Se trata de una simbiosis moral-legal, todavía no aceptada por las mayorías, pero que, a todas luces, parece entronizarse severamente en nuestras vidas, a falta de inteligencia legislativa, y para que las minorías electorales puedan sumar a la causa de los politiqueros de oficio.

Y el Estado, a través de sus hilos institucionales, ha hecho de la moral relativista -registrada bajo la marca del progresismo-, proceso y procedimiento. Todo aquel que disiente de los nuevos preceptos, se convierte automáticamente, en hereje del nuevo sistema.

En el Estado, la chismografía se inserta informalmente en cada organigrama y en los procedimientos que todos sabemos, conforman de manera encubierta, camarillas camorristas que persiguen objetivos ajenos a las metas de las instituciones que de buena fe les emplean para que agreguen valor, como bien decía el viejo Peter Drucker, ignorante de la cultura tercermundista de la perversidad institucionalizada.
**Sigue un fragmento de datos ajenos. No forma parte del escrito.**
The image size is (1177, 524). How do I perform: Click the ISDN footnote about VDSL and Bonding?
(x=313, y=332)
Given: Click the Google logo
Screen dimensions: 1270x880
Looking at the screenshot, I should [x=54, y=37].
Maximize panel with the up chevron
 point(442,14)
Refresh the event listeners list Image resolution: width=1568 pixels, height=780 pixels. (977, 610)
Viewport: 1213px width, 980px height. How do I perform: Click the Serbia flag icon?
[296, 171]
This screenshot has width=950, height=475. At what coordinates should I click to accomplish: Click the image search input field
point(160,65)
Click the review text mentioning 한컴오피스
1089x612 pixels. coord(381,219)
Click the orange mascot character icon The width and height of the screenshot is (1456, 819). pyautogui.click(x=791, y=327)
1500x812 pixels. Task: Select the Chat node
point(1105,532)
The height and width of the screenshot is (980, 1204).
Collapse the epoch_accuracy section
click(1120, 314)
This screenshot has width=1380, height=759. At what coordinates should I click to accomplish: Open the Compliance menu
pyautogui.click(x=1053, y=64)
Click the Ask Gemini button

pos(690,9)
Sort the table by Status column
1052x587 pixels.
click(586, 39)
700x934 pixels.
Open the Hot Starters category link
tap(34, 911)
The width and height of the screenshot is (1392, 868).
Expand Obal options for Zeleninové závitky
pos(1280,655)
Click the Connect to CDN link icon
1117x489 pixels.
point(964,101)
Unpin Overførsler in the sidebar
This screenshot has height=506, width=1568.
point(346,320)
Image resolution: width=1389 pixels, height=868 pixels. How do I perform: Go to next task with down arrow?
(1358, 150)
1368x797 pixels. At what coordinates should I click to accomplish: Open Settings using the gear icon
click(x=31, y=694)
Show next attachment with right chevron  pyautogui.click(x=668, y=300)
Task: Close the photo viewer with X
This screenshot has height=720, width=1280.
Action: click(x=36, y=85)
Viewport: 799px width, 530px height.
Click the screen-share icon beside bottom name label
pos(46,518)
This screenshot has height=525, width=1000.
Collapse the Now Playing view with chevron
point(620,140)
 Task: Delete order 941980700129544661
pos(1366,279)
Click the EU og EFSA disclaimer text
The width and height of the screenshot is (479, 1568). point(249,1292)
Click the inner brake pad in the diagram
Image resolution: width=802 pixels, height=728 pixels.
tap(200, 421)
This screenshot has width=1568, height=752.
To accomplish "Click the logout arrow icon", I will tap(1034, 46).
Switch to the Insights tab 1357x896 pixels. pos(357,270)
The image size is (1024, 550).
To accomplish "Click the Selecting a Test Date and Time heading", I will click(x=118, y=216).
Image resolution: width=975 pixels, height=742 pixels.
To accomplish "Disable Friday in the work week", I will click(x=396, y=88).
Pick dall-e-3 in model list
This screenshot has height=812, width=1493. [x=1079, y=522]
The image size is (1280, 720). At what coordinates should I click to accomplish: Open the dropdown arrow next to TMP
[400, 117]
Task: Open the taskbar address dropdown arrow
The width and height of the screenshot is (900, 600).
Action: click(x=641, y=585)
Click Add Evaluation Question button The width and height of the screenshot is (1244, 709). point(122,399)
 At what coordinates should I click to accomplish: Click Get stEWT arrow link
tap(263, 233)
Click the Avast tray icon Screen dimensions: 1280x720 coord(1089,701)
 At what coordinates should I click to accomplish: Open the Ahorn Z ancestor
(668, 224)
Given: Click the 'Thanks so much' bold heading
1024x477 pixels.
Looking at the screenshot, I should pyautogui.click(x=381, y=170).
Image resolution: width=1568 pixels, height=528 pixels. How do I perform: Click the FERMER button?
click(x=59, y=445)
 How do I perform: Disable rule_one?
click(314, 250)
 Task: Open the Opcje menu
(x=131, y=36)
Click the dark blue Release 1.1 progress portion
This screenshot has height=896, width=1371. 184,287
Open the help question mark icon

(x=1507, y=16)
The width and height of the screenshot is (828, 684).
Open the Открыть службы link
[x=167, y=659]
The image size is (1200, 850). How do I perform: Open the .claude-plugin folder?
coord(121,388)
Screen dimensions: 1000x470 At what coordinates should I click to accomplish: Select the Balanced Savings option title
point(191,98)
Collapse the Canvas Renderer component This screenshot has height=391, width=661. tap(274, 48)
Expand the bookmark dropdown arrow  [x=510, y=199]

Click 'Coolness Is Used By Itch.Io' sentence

La época del Terror del siglo XXI ya recorre los pasillos y oficinas de todo el entramado institucional, generando una imagen discriminativa contra las víctimas señaladas por los agresores de oficio. Lo cual resulta perfecto, si nos detenemos a pensar que, una vez destruido el honor de la víctima, la perfidia de los verdugos que encabezan el proyecto de la represalia institucionalizada, habrá resultado victoriosa y legitimada.

En esa asquerosa batalla por macular la figura de sus oponentes, sin contar con otra competencia que la misma malignidad, el perverso ignora el movimiento de la rueda de la vida, y olvida que, en más de alguna ocasión, más temprano que tarde, sus víctimas habrán de cobrárselas sin miramientos de ninguna especie. Y con altos intereses.